Um Alleingänge einzelner Bundesländer zu vermeiden, schlossen die Regierungen der Länder 1974 ein Stillhalteabkommen, in dem sie sich verpflichteten, keine Änderung der Pflichtstundenregelung vorzunehmen; Ausnahmen galten für eine Herabsetzung der Pflichtstundenzahl für Lehrer an Grund- und Hauptschulen.[2] Seit etwa 1978 bemühte sich eine Arbeitsgruppe um ein Regierungsabkommen, durch das die Arbeitszeit der Lehrer vereinheitlicht werden sollte. Es kam jedoch nicht zu Stande, zumal gegen die Studie von Knight Wegenstein angesichts ihres unbequemen Ergebnisses zunehmend methodische Einwände vorgebracht wurden.

Doch auch andere, allerdings auf schmalerer Zahlenbasis beruhende Untersuchungen kamen in der ersten Hälfte der 1980er Jahre zu ähnlichen Ergebnissen. [3] Vor diesem Hintergrund erfolgte in Nordrhein-Westfalen zwischen 1987 und 1990 eine geringfügige Absenkung der Pflichtstundenzahl (nicht zu verwechseln mit der wöchentlichen Arbeitszeit!), und zwar für Grundschullehrer von 28 auf 27, für Realschullehrer von 27 auf 26,5 und für Gymnasiallehrer von 24 auf 23,5 Stunden. Das entsprach in etwa der Verkürzung der Arbeitszeit im öffentlichen Dienst, die seit 1990 bei 38,5 Stunden pro Woche liegt. Die von Knight Wegenstein und anderen ermittelte Mehrbelastung der Lehrer wurde dadurch jedoch nicht korrigiert.

Bereitgestelltes Material =
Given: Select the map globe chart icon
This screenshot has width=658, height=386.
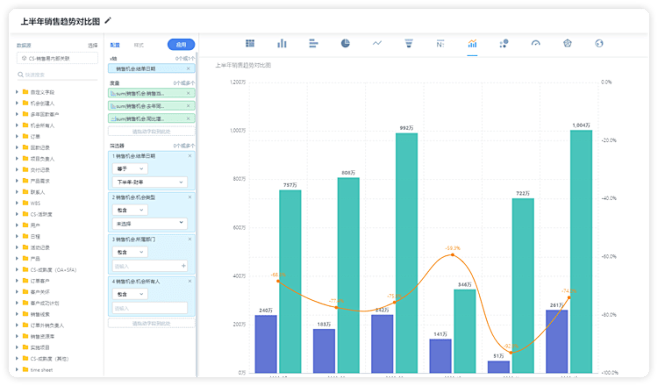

Aufgabenstellung =
1. Prüfen Sie, ob die folgenden Aussagen mit dem Textauszug zur Lehrerarbeitszeit übereinstimmen: (a) Die Länderregierungen schlossen 1974 ein Stillhalteabkommen. (b) Das geplante Regierungsabkommen zur Vereinheitlichung der Arbeitszeit der Lehrer kam zustande. (c) Die Absenkung der Pflichtstundenzahl in Nordrhein-Westfalen glich die Mehrbelastung der Lehrer aus. Antworten Sie jeweils mit Ja oder Nein und belegen Sie Ihre Antwort mit einem wörtlichen Zitat.
2. Nennen Sie alle Lehrergruppen, für die der Textauszug die Absenkung der Pflichtstundenzahl in Nordrhein-Westfalen zwischen 1987 und 1990 angibt, jeweils mit der alten und der neuen Stundenzahl.

Lösungen =
1.
(a) Ja: „schlossen die Regierungen der Länder 1974 ein Stillhalteabkommen“
(b) Nein: „Es kam jedoch nicht zu Stande“
(c) Nein: „Die von Knight Wegenstein und anderen ermittelte Mehrbelastung der Lehrer wurde dadurch jedoch nicht korrigiert.“

2.
Grundschullehrer: von 28 auf 27 Stunden
Realschullehrer: von 27 auf 26,5 Stunden
Gymnasiallehrer: von 24 auf 23,5 Stunden